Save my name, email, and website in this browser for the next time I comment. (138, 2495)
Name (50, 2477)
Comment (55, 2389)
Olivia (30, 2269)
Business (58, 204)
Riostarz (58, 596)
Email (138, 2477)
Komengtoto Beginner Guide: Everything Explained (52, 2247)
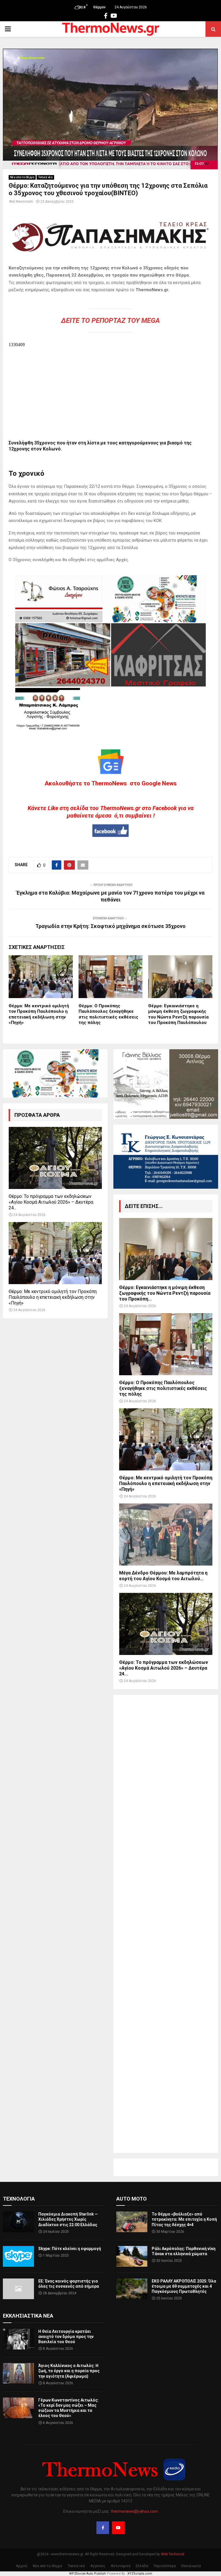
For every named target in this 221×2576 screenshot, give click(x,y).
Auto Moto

────

## WORK INSTRUCTION
Go through the material above and return each line that holds the word "this".

## TASK OUTPUT
Save my name, email, and website in this browser for the next time I comment. (138, 2495)
For every named target in this 221×2576 screenshot, give click(x,y).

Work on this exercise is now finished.